The benefits for the stations are obvious. Sending one photographer to cover an event for several news organizations at once should save all of them money. The networks have been doing it in Washington, DC, for years. Among the other arguments in favor:

  • Video from pre-arranged events like news conferences all looks the same anyway, so there’s really no need to send more than one photographer.
  • Stations that participate in pools will have more photographers available to shoot enterprise stories that could make each station’s newscasts more distinctive.

Not everyone is buying it. Emily Barr, news director at WLS-TV in Chicago, is keeping her station out of the pool. She told the Chicago Sun-Times that sharing video could compromise her station’s independence and flexibility. It’s probably no coincidence that WLS is the top-rated station in Chicago. The number one station in Atlanta, WSB-TV, isn’t joining the pool arrangement there, either.
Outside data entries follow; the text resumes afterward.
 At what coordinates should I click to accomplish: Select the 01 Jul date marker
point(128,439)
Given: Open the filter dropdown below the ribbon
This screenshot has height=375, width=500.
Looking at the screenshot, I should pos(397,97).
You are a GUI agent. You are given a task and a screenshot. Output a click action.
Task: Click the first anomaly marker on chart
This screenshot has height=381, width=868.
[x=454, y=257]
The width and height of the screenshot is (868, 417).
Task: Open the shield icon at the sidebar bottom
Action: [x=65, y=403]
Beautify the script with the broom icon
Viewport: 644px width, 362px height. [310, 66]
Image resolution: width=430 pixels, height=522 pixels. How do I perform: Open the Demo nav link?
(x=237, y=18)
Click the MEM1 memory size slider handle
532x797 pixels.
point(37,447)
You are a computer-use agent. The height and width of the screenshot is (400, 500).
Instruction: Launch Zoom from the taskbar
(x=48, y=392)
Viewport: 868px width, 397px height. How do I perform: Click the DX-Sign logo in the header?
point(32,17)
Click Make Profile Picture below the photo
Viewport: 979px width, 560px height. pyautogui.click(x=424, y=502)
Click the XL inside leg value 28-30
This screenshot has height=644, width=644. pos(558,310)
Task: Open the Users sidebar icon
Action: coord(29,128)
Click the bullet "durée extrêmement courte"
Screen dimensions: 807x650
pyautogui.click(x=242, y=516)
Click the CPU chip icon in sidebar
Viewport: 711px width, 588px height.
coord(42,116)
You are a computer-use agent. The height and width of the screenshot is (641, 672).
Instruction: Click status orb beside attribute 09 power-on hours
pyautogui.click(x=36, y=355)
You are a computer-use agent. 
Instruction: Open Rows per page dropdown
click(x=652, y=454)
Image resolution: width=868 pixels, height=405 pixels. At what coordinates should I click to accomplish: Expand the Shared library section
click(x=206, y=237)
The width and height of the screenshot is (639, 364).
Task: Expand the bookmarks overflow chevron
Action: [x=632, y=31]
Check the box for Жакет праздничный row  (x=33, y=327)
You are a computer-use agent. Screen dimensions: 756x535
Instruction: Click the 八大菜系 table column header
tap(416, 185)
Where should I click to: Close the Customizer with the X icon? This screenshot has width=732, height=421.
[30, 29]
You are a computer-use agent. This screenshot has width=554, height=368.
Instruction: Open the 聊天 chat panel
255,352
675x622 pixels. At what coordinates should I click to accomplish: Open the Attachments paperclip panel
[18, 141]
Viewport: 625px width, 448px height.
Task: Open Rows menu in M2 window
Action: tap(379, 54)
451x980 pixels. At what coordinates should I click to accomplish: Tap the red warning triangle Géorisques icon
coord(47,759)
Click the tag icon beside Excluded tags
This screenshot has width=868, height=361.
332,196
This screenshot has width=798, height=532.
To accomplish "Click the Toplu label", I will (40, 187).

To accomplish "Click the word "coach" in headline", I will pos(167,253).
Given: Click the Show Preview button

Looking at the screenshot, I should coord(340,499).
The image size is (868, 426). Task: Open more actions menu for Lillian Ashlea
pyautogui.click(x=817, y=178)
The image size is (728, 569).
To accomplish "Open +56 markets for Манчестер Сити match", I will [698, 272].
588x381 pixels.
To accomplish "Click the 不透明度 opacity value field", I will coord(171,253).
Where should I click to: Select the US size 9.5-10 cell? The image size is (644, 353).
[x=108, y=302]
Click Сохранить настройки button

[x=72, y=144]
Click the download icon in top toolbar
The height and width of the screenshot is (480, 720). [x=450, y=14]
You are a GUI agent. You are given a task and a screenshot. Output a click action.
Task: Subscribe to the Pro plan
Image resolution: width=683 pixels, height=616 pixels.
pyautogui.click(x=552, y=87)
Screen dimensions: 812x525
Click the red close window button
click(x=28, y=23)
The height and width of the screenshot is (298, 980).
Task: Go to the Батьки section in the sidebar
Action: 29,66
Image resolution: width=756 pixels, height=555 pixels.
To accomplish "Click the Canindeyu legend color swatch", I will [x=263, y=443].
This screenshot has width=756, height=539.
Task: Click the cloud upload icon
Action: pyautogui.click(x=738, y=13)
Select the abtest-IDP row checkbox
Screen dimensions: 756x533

No market has been doing this long enough to measure the real impact on local TV news. But some concerns may be well founded:

  • Stations using pools could decide to cut their staff rather than redeploy them to cover other stories. That could make local newscasts even more alike than they are now.
  • Stations may decide not to send their own reporters to events that are pooled, so they won’t get any independent coverage.
  • Even if reporters are present, they may not be able to use a pool camera to shoot unilateral footage. That’s been a problem in DC for years. In my experience, it was almost impossible to get a second, independent camera sent to a pooled event.

My former colleage at Poynter, Jill Geisler, warns of other hazards, including the possibility that events designed to draw pool coverage will proliferate, as pols and PR types learn how to game the new system.

But video sharing appears to be on the verge of becoming the new normal. Should viewers worry that stations are saving money at the expense of quality ? Or will these collaborations actually improve local TV news?